Hello Florida Anglers, 

I have been invited on a family vacation to Universal Studios and Seaworl..... The thing is... I'm not really into amusement parks and such. Now fishing is a whole different story lol. My options are (A) Spend the day with the family at Sea World or (B) Universal Studios.

I figured if I go to sea world I'll just end up throwing a line in with bait to whatever big fish they have there. So I opted to skip Sea World.


How close am I to a good Saltwater Fishing spot and what is expected the begging of June? Any info is greatly appreciated l


MACK


----------



## ez2cdave (Oct 13, 2008)

The main problem is that you will be about 55-60 miles inland from the Atlantic Ocean . . .
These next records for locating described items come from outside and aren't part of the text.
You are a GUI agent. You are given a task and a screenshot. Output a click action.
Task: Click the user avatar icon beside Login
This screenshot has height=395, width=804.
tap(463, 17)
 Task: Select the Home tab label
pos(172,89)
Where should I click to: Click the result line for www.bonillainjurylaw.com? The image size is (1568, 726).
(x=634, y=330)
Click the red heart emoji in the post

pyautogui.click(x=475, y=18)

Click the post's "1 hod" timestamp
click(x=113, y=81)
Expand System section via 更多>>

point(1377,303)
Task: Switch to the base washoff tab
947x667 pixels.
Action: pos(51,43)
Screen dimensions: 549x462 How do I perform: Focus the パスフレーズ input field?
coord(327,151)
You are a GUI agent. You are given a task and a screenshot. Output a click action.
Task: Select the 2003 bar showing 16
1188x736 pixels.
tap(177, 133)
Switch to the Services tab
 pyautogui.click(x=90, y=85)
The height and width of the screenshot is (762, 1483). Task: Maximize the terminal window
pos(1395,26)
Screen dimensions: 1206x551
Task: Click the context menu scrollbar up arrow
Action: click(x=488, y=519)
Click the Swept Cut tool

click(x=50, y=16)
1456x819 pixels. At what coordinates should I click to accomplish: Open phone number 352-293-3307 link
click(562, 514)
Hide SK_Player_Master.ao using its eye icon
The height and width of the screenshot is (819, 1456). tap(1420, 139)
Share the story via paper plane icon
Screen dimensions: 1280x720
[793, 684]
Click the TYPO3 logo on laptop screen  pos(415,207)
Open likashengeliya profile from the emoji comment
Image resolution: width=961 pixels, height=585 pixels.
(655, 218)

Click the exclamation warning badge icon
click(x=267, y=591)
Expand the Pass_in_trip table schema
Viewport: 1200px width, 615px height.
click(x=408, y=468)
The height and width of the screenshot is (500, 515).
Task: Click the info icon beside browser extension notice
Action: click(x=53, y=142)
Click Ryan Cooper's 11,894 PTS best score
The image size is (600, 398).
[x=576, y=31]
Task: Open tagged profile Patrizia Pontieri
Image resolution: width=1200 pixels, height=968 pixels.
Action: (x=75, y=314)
*https://www.google.com/maps/place/SeaWorld+Orlando/@28.2609491,-81.2729311,9z/data=!4m2!3m1!1s0x88e77e288cd6237f:0x997f9e39a3d62bd5*


----------



## John Smith_inFL (Nov 22, 2009)

Have you ever been to Central Florida in the summertime before ? it is *HOT HOT HOT* !!!
so plan accordingly no matter what you do.


----------



## goinfishing (Sep 10, 2013)

Port Canaveral surf fishing or Cocoa Beach pier are your closest bets if you're willing to drive about an hour, Melbourne Beach 1:15, and Sebastian Inlet 1:30 or so. There's another site online that is more focused on Florida surf fishing that would probably give better info. I lived in Melbourne(further south than Cocoa Beach) in late 90s and mainly fished the causeways, beach, & Sebastian Inlet when I could. A lot more variety in species than what we have here in Virginia, especially at Sebastian. Won't be needing bloodworms as shrimp, clams, sand fleas, & Fishbites will do the job. Good luck and have fun


----------



## Vinnx (Nov 11, 2012)

Seaworld is more of an Aquatic Zoo than an Amusement Park some really interesting animals over there.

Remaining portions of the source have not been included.